Can you explain the HttpURLConnection connection process?

I am using HTTPURLConnection to connect to a web service. I know how to use HTTPURLConnection but I want to understand how it works. Basically, I want to know the following:

  • On which point does HTTPURLConnection try to establish a connection to the given URL?
  • On which point can I know that I was able to successfully establish a connection?
  • Are establishing a connection and sending the actual request done in one step/method call? What method is it?
  • Can you explain the function of getOutputStream and getInputStream in layman's term? I notice that when the server I'm trying to connect to is down, I get an Exception at getOutputStream. Does it mean that HTTPURLConnection will only start to establish a connection when I invoke getOutputStream? How about the getInputStream? Since I'm only able to get the response at getInputStream, then does it mean that I didn't send any request at getOutputStream yet but simply establishes a connection? Do HttpURLConnection go back to the server to request for response when I invoke getInputStream?
  • Am I correct to say that openConnection simply creates a new connection object but does not establish any connection yet?
  • How can I measure the read overhead and connect overhead?

Solution 1:

String message = URLEncoder.encode("my message", "UTF-8");

try {
    // instantiate the URL object with the target URL of the resource to
    // request
    URL url = new URL("http://www.example.com/comment");

    // instantiate the HttpURLConnection with the URL object - A new
    // connection is opened every time by calling the openConnection
    // method of the protocol handler for this URL.
    // 1. This is the point where the connection is opened.
    HttpURLConnection connection = (HttpURLConnection) url
            .openConnection();
    // set connection output to true
    connection.setDoOutput(true);
    // instead of a GET, we're going to send using method="POST"
    connection.setRequestMethod("POST");

    // instantiate OutputStreamWriter using the output stream, returned
    // from getOutputStream, that writes to this connection.
    // 2. This is the point where you'll know if the connection was
    // successfully established. If an I/O error occurs while creating
    // the output stream, you'll see an IOException.
    OutputStreamWriter writer = new OutputStreamWriter(
            connection.getOutputStream());

    // write data to the connection. This is data that you are sending
    // to the server
    // 3. No. Sending the data is conducted here. We established the
    // connection with getOutputStream
    writer.write("message=" + message);

    // Closes this output stream and releases any system resources
    // associated with this stream. At this point, we've sent all the
    // data. Only the outputStream is closed at this point, not the
    // actual connection
    writer.close();
    // if there is a response code AND that response code is 200 OK, do
    // stuff in the first if block
    if (connection.getResponseCode() == HttpURLConnection.HTTP_OK) {
        // OK

        // otherwise, if any other status code is returned, or no status
        // code is returned, do stuff in the else block
    } else {
        // Server returned HTTP error code.
    }
} catch (MalformedURLException e) {
    // ...
} catch (IOException e) {
    // ...
}

The first 3 answers to your questions are listed as inline comments, beside each method, in the example HTTP POST above.

From getOutputStream:

Returns an output stream that writes to this connection.

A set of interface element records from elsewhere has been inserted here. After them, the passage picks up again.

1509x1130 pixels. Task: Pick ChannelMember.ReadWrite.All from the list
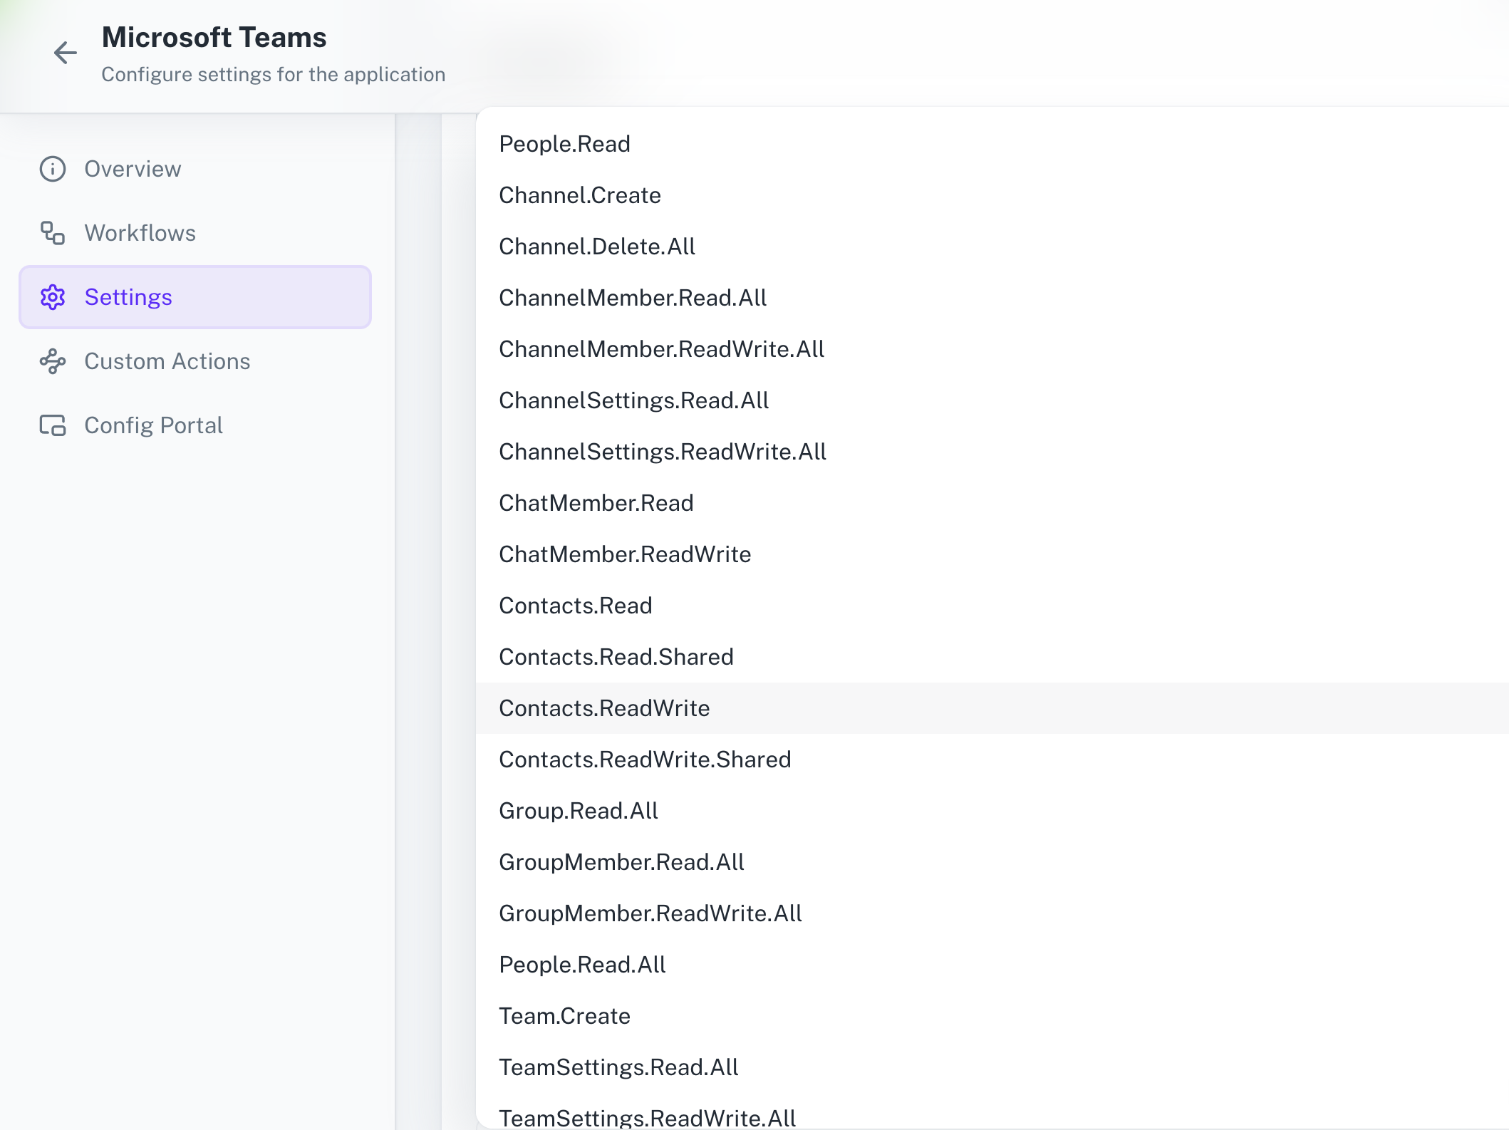point(661,348)
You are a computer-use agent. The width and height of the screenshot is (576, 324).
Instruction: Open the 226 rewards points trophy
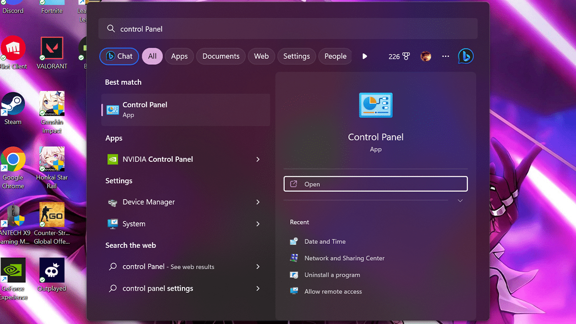tap(399, 56)
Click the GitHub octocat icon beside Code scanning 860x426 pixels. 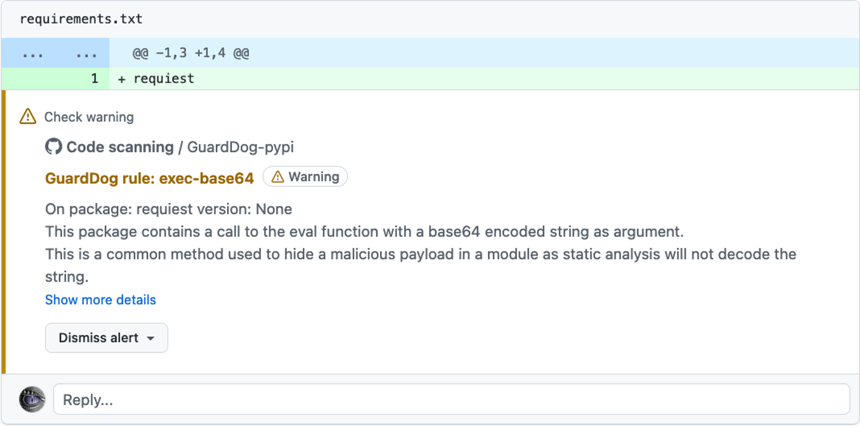(x=53, y=147)
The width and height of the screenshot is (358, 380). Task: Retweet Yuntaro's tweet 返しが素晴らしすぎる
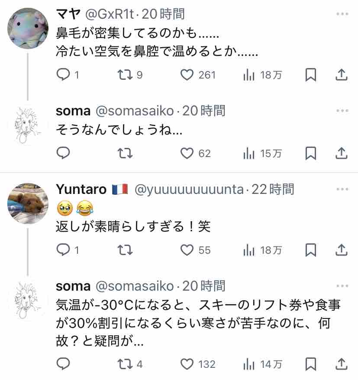pyautogui.click(x=125, y=250)
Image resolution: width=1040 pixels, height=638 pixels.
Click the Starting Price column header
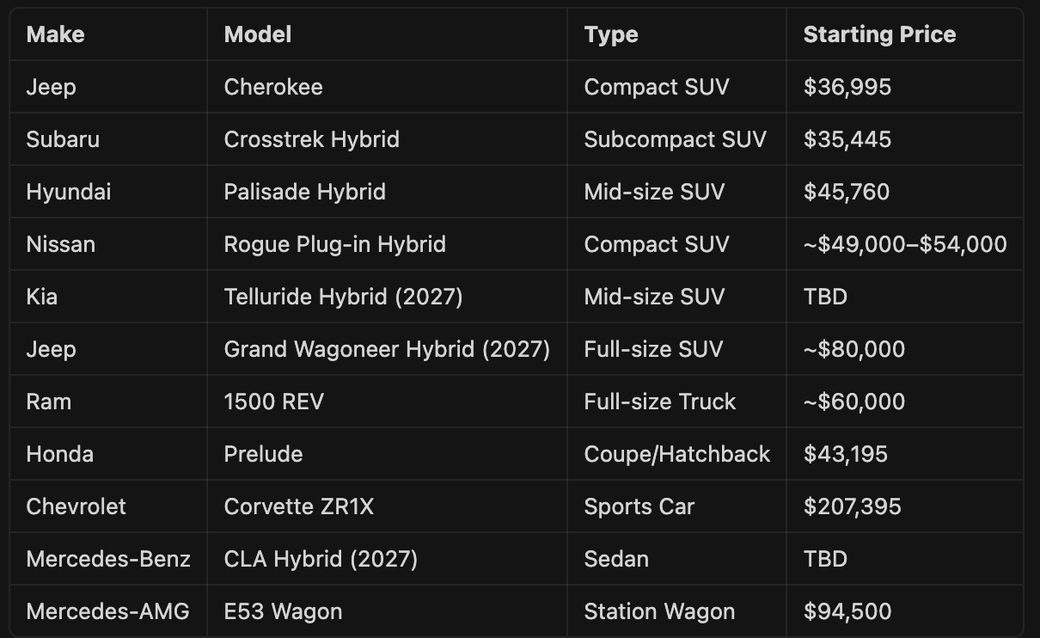(x=879, y=34)
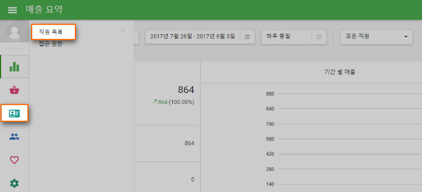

Basically, I think you have a good understanding of how this works, so let me just reiterate in layman's terms. getOutputStream basically opens a connection stream, with the intention of writing data to the server. In the above code example "message" could be a comment that we're sending to the server that represents a comment left on a post. When you see getOutputStream, you're opening the connection stream for writing, but you don't actually write any data until you call writer.write("message=" + message);.

From getInputStream():

Returns an input stream that reads from this open connection. A SocketTimeoutException can be thrown when reading from the returned input stream if the read timeout expires before data is available for read.

getInputStream does the opposite. Like getOutputStream, it also opens a connection stream, but the intent is to read data from the server, not write to it. If the connection or stream-opening fails, you'll see a SocketTimeoutException.

How about the getInputStream? Since I'm only able to get the response at getInputStream, then does it mean that I didn't send any request at getOutputStream yet but simply establishes a connection?

Keep in mind that sending a request and sending data are two different operations. When you invoke getOutputStream or getInputStream url.openConnection(), you send a request to the server to establish a connection. There is a handshake that occurs where the server sends back an acknowledgement to you that the connection is established. It is then at that point in time that you're prepared to send or receive data. Thus, you do not need to call getOutputStream to establish a connection open a stream, unless your purpose for making the request is to send data.

In layman's terms, making a getInputStream request is the equivalent of making a phone call to your friend's house to say "Hey, is it okay if I come over and borrow that pair of vice grips?" and your friend establishes the handshake by saying, "Sure! Come and get it". Then, at that point, the connection is made, you walk to your friend's house, knock on the door, request the vice grips, and walk back to your house.

Using a similar example for getOutputStream would involve calling your friend and saying "Hey, I have that money I owe you, can I send it to you"? Your friend, needing money and sick inside that you kept it for so long, says "Sure, come on over you cheap bastard". So you walk to your friend's house and "POST" the money to him. He then kicks you out and you walk back to your house.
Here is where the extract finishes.